画像は、狛江市猪方3丁目に所在する「前原塚古墳」を南西から見たところです。『東京都遺跡地図』には、狛江市の遺跡番号38番の古墳として登録されています。
この古墳は古くは、昭和35年(1960)に当時の狛江町全域で行われた古墳の分布調査により把握されています。狛江市教育委員会より刊行されている『狛江市の古墳(Ⅰ)』には、分布調査当時の『狛江古墳群地名表』が掲載されており、前原塚古墳は「久保塚」の名称で、97番の古墳として取り上げられています。
調査当時、墳丘はけやきのある雑木林で、周囲には畑地がひらけていました。墳丘は南側から西側の裾部が削られているものの、全体の形状はよく残されており、規模は東西径19m、南北径18m、高さは2.45mを計測されています。主体部は不明であるもの、横穴式石室の存在が想定されていたようです。
その後、昭和51年(1976)に行われた古墳分布調査でもこの古墳は確認されており、長径21.4m、短径18.6m、高さ2.4m、墳頂平坦部6mと計測されています。
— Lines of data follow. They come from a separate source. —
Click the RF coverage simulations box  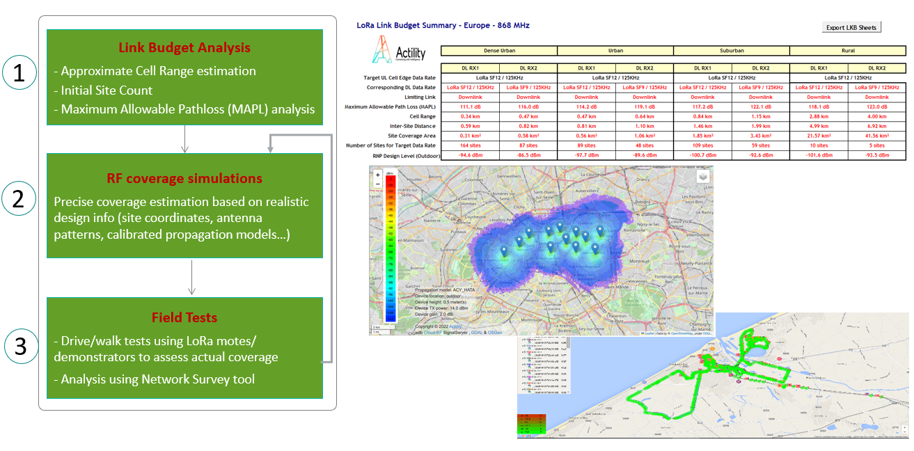click(x=184, y=205)
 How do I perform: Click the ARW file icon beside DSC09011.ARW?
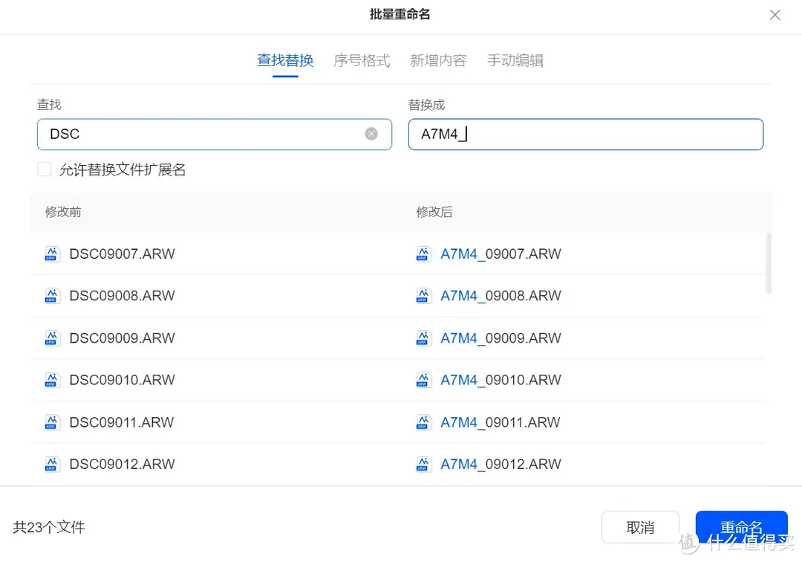click(51, 422)
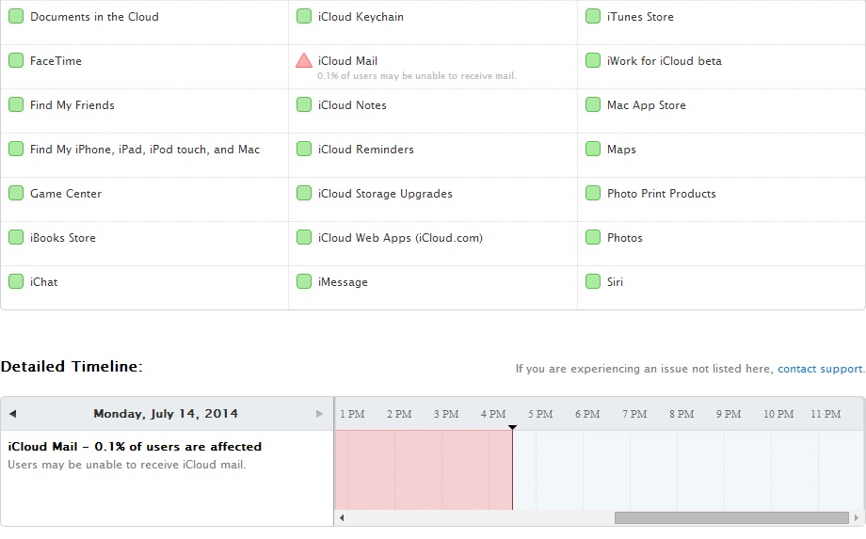866x539 pixels.
Task: Open the contact support link
Action: coord(820,369)
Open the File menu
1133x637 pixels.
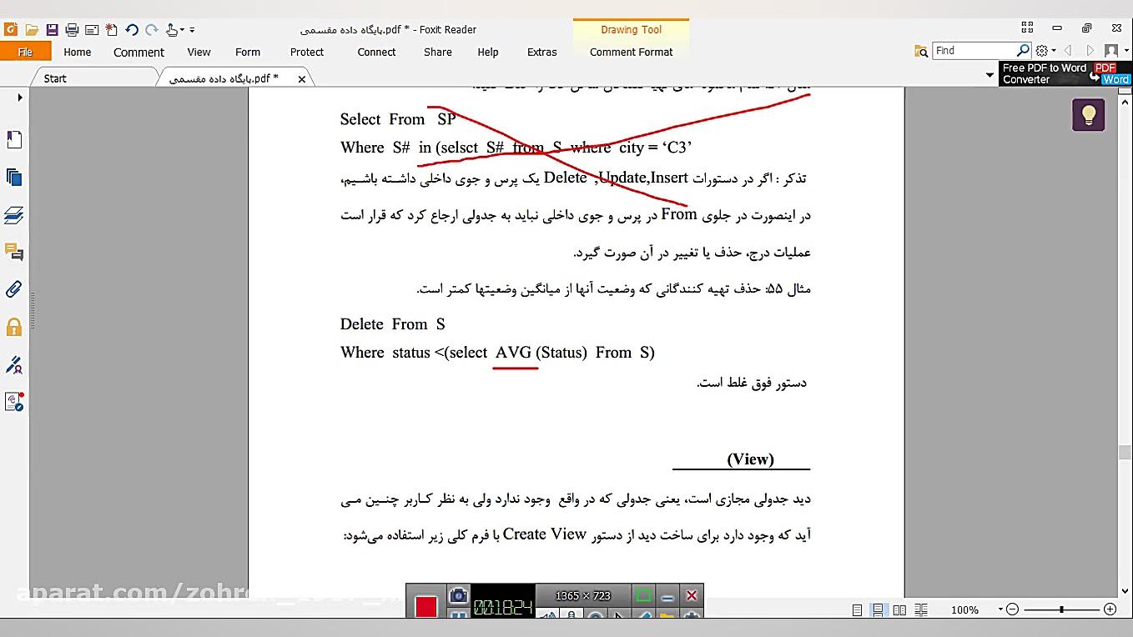tap(26, 51)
雑木林となっている墳丘上には挙大の礫がみられ、これは葺石ではないかと考えられていたようです。

南東から見た前原塚古墳のようすです。
平成5年(1993)2月には、多摩地区所在古墳確認調査団により墳丘の測量と周溝の確認、地下レーダー探査などの調査が行われました。『多摩地区所在古墳確認調査報告書』によると、この当時の規模は直径約18m、高さ2.1 ~ 2.6 mの円墳で、墳丘上には葺石と考えられる挙大の円礫が散在しているとされています。周溝を復元すると、内径は約23.5m、外径約31.5mで、発掘調査により陸橋部が検出されています。埋葬施設を確認する為の発掘は行われなかったものの、レーダー探査の結果、墳頂部からほぼ並ぶように存在する主体部が2箇所確認されたことから、竪穴式の主体部が2基存在するとされ、それまで考えられていた横穴式石室の存在の可能性は否定されています。

画像は墳頂部のようすです。
訪れた当日は、土地の所有者の方に許可を得て墳丘に登らせていただきました。「挙大の円礫が散在している」という葺石と考えられる状況を確認したかったのですが、かなり落ち葉が積もっている状況で、古墳をほじくり返しているように見えてもいけないしなあとビビってしまったかもしれません。落ち葉をよけてみたりはしましたが、葺き石らしき円礫を写真におさめることは出来ず、です。笑。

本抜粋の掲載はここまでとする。